Melihat tatapan penuh cinta dan perhatian dari suaminya itu membuat Elvira terharu, ia sempat merasa takut akan kehilangan kasih sayang dari Daffin setelah mengetahui rahasia suaminya.
Namun saat ini Elvira tetap berusaha menahan diri agar tidak mengungkitnya karena ia hanya ingin melihat suaminya pulih kembali dan segera bisa beraktivitas seperti biasa.
“Kamu istirahat sekarang ya. Kamu harus cepat sehat dan bugar kembali, ada banyak hal yang ingin aku bahas dengan kamu,” ujar Elvira.
“Oh ya? Kamu mau membahas tentang apa?”
“Tentang kita.”
Perkataan Elvira tersebut membuat Daffin mengangkat alis, ia tiba-tiba merasa Elvira seperti hendak membahas sesuatu yang penting dengannya. Namun Daffin tidak ingin berpikir yang macam-macam, ia pun hanya fokus tentang mereka berdua saat ini.
“Aku juga ingin mengobrol banyak dengan kamu,” ungkap Daffin.
“Ya sudah, kamu istirahat dulu sekarang.”
“Iya Sayang.”
...☘️☘️☘️...
Beberapa hari kemudian, Daffin sudah dalam keadaan pulih total dan sudah kembali ke rumah. Ia sangat merindukan suasana rumah ini setelah tidur panjang, ia sangat bersyukur karena Tuhan memberinya lagi kesempatan untuk bisa kembali ke sisi keluarganya terutama ke pelukan istrinya yang sangat ia cintai.

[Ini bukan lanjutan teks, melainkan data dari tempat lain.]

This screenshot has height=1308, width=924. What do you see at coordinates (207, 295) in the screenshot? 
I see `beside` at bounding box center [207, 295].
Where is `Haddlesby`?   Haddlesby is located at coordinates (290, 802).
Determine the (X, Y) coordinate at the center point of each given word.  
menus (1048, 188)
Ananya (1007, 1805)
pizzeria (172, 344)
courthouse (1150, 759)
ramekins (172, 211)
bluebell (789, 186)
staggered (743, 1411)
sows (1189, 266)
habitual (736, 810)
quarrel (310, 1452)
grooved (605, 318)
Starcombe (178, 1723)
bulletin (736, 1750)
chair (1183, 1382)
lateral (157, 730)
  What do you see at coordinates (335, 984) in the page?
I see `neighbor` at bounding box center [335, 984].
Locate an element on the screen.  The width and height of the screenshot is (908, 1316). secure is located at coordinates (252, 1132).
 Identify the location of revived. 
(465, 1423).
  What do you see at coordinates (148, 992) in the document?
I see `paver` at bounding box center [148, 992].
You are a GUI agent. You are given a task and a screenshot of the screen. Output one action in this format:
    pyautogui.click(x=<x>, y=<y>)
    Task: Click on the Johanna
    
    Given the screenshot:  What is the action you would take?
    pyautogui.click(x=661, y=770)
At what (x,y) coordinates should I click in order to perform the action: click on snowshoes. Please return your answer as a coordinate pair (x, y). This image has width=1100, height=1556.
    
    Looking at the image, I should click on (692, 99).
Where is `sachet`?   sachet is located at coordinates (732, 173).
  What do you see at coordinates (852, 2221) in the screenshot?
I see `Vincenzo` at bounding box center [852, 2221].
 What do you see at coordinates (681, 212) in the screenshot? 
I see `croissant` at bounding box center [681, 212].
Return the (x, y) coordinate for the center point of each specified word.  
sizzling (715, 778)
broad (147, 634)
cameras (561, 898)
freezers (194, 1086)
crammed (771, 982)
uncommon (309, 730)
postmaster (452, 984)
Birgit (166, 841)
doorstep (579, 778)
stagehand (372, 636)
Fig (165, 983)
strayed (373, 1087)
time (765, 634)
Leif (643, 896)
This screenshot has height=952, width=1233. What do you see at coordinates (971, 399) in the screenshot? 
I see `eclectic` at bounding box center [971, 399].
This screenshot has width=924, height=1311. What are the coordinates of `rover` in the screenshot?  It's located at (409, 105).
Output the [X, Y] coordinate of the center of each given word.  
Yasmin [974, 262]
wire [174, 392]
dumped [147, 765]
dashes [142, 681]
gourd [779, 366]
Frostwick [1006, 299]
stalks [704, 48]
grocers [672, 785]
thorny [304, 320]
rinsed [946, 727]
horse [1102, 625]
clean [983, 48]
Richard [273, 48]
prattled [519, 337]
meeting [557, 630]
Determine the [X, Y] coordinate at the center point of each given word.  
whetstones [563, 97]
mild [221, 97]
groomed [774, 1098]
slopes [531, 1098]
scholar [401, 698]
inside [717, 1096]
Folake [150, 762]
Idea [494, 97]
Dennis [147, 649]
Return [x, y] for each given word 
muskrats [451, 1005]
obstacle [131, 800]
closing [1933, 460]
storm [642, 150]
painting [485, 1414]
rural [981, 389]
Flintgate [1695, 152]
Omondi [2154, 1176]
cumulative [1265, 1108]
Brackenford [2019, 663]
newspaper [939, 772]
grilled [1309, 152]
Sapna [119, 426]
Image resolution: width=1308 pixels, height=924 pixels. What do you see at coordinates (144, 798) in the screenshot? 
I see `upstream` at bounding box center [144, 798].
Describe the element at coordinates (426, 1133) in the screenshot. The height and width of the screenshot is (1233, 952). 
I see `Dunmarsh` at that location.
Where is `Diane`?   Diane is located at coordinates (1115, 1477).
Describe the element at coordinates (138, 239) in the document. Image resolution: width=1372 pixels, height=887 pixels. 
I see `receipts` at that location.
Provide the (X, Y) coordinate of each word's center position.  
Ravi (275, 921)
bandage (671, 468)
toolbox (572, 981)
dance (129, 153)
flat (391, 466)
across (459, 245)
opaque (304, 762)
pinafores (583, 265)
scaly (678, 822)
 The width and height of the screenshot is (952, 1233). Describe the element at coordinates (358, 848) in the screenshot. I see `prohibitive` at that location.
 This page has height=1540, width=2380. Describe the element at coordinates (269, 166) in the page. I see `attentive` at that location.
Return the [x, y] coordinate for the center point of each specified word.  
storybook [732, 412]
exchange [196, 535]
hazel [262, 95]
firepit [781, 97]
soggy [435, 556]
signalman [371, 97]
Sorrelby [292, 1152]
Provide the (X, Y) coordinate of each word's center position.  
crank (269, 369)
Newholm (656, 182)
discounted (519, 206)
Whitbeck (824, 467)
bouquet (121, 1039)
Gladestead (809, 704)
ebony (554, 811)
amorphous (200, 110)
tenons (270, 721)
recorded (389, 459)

Seperti mendapatkan hidupnya kembali, kali ini Daffin berusaha untuk tetap menjadi suami yang baik untuk istrinya. Ia dengan setia menemani Elvira yang setiap hari berlatih agar kembali bisa berjalan, bahkan sesekali Daffin sendiri yang mengantarkan Elvira menemui dokter untuk memeriksa kembali kondisi pada kakinya yang kini mulai membaik.
Daffin yang kini sudah kembali bisa mengurus perusahaan pun disambut penuh suka cita oleh para karyawannya yang selama ini mengkhawatirkan keadaannya, tidak terkecuali Anya yang merupakan pernah menjadi salah satu orang terdekat dengannya.
Saat diminta mengantarkan berkas yang diperlukan, Anya tidak akan menyia-nyia kan kesempatannya kali ini.
“Aku sangat senang bisa melihat keadaan kamu sekarang, syukurlah kamu baik-baik saja,” ungkap Anya yang untuk sesaat melupakan batasan di antara status mereka dalam pekerjaan.
Namun sepertinya Daffin tidak ingin menanggapinya melainkan hanya terus fokus memeriksa beberapa berkas dokumen yang sudah diserahkan Anya kepadanya.
“Harus kah kamu tetap bersikap seperti ini?” Anya mencoba terus memancingnya agar angkat bicara.
Baginya lebih baik Daffin bicara padanya meski sebatas marah daripada melihatnya hanya berdiam diri seperti ini seolah menganggap Anya adalah patung yang tidak pantas untuk di ajak bicara.
“Kalau sudah selesai, kamu bisa keluar.” Daffin akhirnya mengeluarkan suara dengan masih bersikap acuh tak acuh sembari sibuk dengan dokumennya.
“Apa kamu tidak pernah memikirkan bagaimana aku mengkhawatirkan keadaan kamu? Tidak bisakah kamu melihatku sebentar saja? Kenapa kamu jadi berubah secepat ini setelah banyak hal yang telah kita lakukan bersama? Semudah itu kah kamu ingin mengakhirinya?”
Daffin segera menutup lembaran dokumen yang diperiksanya dengan kasar, detik berikutnya ia melihat ke arah Anya yang memasang raut kekecewaan di wajahnya atas apa yang sudah Daffin lakukan kepadanya.
“Dengar, aku minta maaf jika telah membuat kamu kecewa. Aku tidak bisa melanjutkan hubungan yang salah ini, aku sudah memulai sebuah kesalahan besar dan aku hanya ingin mengakhirinya. Aku tidak bisa lagi mengkhianati istriku,” tutur Daffin.
“Kesalahan besar kamu bilang? Lalu bagaimana dengan aku?”
“Anya, tolong mengertilah. Aku sangat mencintai istriku dan aku tidak ingin melakukan kesalahan lagi kepadanya. Hubungan kita memang sudah salah sejak awal, mengakhirinya adalah keputusan terbaik.”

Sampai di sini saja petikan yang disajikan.